I’m no math genius, but I know when I’m being shorted.
For example, when I unwrapped my new iPad and checked the settings, it showed a total storage capacity of 28GB — not the 32GB I paid for.
Indeed, it says 32GB right on the box. So what happened to that extra 4GB of space? Was my iPad defective? Was Apple trying to pull something?
It’s not a defect or a scam. Instead, this storage shortfall is the result of a calculation oddity that dates back to the early days of hard drives.
In other words, it’s all about math. Really, really confusing math. Something about binary versus decimal, bits versus bytes, and how storage makers define a gigabyte versus how many actual bytes are available.
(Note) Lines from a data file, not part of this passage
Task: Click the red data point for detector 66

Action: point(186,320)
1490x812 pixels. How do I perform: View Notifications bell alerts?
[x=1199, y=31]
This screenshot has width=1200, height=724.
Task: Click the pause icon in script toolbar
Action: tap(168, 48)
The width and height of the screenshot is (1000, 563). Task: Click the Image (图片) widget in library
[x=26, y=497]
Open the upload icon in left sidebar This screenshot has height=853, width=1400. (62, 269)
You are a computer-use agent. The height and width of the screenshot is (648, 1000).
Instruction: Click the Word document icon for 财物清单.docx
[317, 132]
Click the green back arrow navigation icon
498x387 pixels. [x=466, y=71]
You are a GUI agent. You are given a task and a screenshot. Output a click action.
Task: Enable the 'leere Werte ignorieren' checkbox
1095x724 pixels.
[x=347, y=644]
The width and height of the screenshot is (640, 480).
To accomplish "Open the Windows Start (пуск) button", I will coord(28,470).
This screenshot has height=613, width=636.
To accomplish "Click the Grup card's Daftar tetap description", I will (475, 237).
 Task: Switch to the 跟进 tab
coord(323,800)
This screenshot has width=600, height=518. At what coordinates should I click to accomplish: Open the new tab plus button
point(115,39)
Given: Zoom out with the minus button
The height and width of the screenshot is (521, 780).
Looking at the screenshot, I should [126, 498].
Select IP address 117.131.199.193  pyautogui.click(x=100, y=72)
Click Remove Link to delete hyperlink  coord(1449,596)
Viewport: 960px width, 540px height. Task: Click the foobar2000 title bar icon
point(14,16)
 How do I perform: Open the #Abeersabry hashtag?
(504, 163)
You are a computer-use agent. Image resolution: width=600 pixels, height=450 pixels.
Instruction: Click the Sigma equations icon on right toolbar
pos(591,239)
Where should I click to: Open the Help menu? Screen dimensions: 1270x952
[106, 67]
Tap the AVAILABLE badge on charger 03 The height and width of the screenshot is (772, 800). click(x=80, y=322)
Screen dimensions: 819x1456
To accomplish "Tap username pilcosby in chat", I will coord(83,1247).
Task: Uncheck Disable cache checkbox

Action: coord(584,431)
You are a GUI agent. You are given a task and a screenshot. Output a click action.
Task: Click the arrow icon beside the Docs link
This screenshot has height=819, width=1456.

If you want the gory technical details, check out “When a Byte is not a Byte.”
The upshot is that computer storage has long been rounded to even and/or familiar numbers. Think about it: would you rather buy a 466GB hard drive or a 500GB hard drive? Drive manufacturers can advertise the latter even though Windows reports only about 466GB of available space. That’s because you’re actually getting around 500,000,000,000 bytes of storage, which works out to less when converted to gigabytes, but sounds a lot less sexy.
The new iPad is no exception to the rule. If you check your previous-generation iPad, your current iPhone or iPod Touch, your laptop hard drive, or anything else with multi-gigabytes of storage, you’ll find the same to be true.
And if I understand the math correctly, you’re getting all the storage you paid for. It’s just not being reported by the operating system in exactly the right fashion. Or something. I hate math.